Un problème qui existait depuis longtemps
L'expérience de l'UNICEF montre qu'il est nécessaire de faire retourner les enfants à l'école aussitôt que possible après les situations d'urgence afin de rétablir une impression de normalité dans leurs vies quotidiennes.
Même avant que ne se produise le tremblement de terre du 12 janvier, la pauvreté et l'absence d'infrastructures contribuaient à un faible taux de scolarisation en Haïti. Le séisme a encore aggravé un problème qui existait depuis longtemps.
Le ministère de l'Éducation estime que 80 pour cent des écoles de l'ouest de Port-au-Prince ont été détruites ou ont subi d'importants dégâts lors du tremblement de terre et que 35 à 40 pour cent d'entre elles ont été détruites dans le sud-est.
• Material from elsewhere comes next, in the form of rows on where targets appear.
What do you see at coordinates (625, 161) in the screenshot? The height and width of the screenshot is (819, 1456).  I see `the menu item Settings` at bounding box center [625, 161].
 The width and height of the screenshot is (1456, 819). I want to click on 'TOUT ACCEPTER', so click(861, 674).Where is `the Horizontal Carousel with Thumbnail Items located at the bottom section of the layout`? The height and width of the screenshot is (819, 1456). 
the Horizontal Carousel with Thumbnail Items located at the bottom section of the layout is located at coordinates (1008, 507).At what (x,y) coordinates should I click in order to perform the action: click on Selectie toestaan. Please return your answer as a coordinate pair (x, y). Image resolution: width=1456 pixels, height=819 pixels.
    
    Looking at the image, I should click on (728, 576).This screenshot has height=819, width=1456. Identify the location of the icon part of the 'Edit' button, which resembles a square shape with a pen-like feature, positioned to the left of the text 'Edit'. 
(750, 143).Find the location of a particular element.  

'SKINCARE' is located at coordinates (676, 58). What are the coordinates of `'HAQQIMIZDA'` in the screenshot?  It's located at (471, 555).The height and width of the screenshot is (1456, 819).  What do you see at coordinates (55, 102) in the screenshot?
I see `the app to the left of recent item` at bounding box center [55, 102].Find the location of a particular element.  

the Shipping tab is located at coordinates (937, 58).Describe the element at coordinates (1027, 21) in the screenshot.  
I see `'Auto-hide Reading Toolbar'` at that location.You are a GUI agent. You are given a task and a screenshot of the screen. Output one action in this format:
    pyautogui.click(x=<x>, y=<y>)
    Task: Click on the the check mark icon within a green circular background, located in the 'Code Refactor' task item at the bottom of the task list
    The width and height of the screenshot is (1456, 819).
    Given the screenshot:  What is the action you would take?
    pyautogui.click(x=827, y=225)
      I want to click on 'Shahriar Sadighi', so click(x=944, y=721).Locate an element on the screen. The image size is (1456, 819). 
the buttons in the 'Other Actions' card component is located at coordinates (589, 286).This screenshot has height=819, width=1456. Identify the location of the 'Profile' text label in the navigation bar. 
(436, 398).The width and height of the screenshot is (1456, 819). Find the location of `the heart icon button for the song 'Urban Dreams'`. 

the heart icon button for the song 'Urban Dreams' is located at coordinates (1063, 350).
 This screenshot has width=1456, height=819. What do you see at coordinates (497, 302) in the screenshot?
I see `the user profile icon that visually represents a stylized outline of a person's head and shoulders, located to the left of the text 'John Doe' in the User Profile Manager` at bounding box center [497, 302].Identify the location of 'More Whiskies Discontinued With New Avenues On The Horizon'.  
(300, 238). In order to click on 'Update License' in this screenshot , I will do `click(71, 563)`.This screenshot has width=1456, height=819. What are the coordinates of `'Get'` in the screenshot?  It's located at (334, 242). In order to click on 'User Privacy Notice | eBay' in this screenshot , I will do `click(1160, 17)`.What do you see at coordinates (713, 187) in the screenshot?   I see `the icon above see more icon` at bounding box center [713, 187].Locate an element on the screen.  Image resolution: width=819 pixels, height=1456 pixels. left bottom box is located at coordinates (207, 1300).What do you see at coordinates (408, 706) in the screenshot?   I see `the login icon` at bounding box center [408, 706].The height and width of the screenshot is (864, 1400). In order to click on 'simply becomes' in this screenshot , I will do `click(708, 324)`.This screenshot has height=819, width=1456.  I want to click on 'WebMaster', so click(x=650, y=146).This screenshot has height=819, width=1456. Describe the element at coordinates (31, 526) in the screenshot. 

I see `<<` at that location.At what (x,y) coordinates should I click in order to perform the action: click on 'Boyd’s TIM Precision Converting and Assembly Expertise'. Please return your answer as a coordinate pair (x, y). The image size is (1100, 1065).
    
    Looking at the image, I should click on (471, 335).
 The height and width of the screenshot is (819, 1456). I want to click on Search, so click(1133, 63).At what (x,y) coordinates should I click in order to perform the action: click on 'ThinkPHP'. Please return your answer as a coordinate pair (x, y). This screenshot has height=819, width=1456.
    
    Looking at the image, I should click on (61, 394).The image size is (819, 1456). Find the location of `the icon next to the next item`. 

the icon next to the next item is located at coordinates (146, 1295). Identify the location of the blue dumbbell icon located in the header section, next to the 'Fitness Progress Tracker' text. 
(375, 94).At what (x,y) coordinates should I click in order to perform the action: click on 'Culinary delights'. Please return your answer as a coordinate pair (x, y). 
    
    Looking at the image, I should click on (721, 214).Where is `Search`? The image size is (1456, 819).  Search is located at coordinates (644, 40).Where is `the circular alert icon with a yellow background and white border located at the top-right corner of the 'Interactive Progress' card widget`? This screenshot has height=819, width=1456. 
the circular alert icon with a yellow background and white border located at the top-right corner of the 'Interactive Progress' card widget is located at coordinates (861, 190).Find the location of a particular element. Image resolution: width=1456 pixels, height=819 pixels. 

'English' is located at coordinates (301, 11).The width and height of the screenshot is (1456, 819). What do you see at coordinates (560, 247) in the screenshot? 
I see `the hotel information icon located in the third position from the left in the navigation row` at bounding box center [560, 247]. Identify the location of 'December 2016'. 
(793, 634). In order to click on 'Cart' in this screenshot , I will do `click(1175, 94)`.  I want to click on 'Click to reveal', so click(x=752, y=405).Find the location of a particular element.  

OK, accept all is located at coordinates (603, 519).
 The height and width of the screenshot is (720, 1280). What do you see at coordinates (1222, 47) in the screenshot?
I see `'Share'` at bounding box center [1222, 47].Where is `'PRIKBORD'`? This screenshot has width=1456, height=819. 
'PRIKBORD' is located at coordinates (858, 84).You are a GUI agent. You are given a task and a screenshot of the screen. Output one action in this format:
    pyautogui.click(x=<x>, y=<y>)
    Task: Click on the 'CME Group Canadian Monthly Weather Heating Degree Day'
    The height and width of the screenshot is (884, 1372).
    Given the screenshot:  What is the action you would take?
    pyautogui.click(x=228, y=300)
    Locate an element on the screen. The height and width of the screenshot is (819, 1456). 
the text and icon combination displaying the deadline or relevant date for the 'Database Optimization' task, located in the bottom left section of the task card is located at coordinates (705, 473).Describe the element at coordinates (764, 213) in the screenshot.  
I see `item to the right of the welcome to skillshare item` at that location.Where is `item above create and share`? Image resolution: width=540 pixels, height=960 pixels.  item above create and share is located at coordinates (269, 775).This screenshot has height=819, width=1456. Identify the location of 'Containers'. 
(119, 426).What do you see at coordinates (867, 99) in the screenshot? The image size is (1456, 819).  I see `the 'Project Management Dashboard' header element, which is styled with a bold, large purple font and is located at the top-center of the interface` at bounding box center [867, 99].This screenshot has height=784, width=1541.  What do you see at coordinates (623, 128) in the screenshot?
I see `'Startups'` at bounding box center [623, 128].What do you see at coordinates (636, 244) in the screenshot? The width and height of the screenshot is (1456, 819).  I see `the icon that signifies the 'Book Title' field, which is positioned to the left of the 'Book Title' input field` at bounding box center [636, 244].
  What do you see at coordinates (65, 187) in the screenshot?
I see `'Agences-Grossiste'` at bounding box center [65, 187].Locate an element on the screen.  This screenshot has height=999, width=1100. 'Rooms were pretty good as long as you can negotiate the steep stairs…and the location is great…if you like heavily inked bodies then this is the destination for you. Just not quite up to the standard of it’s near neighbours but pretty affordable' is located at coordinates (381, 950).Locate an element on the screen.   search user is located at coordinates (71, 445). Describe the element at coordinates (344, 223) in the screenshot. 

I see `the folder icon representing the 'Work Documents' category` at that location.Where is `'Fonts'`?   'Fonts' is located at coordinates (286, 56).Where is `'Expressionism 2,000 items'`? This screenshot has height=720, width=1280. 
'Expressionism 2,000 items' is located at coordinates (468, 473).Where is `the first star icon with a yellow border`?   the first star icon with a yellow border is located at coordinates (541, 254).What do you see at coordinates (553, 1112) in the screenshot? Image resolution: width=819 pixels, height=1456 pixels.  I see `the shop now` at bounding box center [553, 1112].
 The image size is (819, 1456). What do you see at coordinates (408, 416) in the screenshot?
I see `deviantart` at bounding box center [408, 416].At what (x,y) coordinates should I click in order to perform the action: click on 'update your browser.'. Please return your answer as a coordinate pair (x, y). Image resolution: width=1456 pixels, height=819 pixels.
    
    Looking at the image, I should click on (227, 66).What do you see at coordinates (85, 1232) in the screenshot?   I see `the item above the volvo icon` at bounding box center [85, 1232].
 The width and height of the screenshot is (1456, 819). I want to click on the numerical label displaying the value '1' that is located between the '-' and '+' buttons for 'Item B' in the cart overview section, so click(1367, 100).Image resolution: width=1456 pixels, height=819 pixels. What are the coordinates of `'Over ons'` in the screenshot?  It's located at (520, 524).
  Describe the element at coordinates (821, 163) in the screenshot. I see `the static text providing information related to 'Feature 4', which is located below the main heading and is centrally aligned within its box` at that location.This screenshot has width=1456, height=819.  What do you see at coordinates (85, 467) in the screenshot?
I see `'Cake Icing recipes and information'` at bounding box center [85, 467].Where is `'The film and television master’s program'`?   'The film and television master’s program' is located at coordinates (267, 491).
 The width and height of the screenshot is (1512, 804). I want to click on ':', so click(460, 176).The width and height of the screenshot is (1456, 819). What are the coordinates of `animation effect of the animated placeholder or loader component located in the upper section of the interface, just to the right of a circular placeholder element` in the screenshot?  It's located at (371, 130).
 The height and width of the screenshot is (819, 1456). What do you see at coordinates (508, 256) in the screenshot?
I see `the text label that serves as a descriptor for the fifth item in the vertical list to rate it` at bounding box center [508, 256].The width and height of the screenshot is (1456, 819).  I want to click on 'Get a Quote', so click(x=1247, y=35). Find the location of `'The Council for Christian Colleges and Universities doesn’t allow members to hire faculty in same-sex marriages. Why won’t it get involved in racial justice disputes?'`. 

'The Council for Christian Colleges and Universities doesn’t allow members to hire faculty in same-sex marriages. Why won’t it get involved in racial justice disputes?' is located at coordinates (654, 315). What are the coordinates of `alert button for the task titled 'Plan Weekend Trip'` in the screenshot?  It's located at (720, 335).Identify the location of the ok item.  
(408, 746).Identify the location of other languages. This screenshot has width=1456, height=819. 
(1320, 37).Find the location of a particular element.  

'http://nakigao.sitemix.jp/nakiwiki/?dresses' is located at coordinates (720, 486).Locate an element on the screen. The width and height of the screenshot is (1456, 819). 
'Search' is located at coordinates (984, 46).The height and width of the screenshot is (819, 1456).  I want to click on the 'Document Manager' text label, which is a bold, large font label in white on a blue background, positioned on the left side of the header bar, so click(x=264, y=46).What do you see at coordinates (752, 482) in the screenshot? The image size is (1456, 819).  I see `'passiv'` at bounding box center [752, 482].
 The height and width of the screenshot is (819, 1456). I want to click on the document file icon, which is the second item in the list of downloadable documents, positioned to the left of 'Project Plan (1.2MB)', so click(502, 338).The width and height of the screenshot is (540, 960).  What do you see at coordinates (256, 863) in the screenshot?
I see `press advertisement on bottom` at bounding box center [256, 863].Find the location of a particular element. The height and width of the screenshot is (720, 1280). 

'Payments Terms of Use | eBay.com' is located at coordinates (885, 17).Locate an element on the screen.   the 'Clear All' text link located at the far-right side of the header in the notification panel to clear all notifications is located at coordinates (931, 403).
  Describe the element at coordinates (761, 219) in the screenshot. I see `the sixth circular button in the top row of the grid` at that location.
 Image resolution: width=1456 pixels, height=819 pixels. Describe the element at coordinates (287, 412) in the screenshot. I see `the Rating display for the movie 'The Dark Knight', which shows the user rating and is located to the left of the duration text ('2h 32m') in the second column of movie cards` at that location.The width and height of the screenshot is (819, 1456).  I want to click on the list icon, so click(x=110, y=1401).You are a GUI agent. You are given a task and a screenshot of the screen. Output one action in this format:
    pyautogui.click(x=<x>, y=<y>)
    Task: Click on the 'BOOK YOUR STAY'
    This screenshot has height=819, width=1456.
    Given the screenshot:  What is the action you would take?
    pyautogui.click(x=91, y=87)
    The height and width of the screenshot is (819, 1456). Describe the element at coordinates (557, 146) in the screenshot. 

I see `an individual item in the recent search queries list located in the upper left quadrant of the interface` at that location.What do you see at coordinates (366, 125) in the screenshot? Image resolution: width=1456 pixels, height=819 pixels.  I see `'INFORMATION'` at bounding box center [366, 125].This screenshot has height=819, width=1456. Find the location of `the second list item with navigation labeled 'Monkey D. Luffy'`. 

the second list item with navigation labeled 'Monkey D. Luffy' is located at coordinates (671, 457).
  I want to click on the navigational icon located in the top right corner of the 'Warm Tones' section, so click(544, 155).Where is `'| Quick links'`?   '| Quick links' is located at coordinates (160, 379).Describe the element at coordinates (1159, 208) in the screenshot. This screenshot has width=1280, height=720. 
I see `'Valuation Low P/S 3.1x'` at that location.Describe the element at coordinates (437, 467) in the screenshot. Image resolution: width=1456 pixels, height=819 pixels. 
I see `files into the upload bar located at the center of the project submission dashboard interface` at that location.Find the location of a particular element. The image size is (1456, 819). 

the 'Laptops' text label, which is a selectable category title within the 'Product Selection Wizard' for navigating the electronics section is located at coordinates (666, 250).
Cela signifie que 5000 écoles ont été détruites et que 2,9 millions d'enfants sont privés de leur droit à l'éducation.
A la suite du tremblement de terre, un « groupe logistique pour l'enseignement » d'organisations a été créé - il est co-dirigé par l'UNICEF et Save the Children - pour permettre au gouvernement de faire revenir les enfants dans les écoles.
« Nous nous fondons sur l'espérance »
L'école sous tente de l'UNICEF que nous avons visitée à Carrefour a ouvert le 22 février. Elle consistait en deux grandes tentes, l'une pour les enfants âgés de 7 à 12 ans, et l'autre pour les élèves âgés de 12 à 17 ans.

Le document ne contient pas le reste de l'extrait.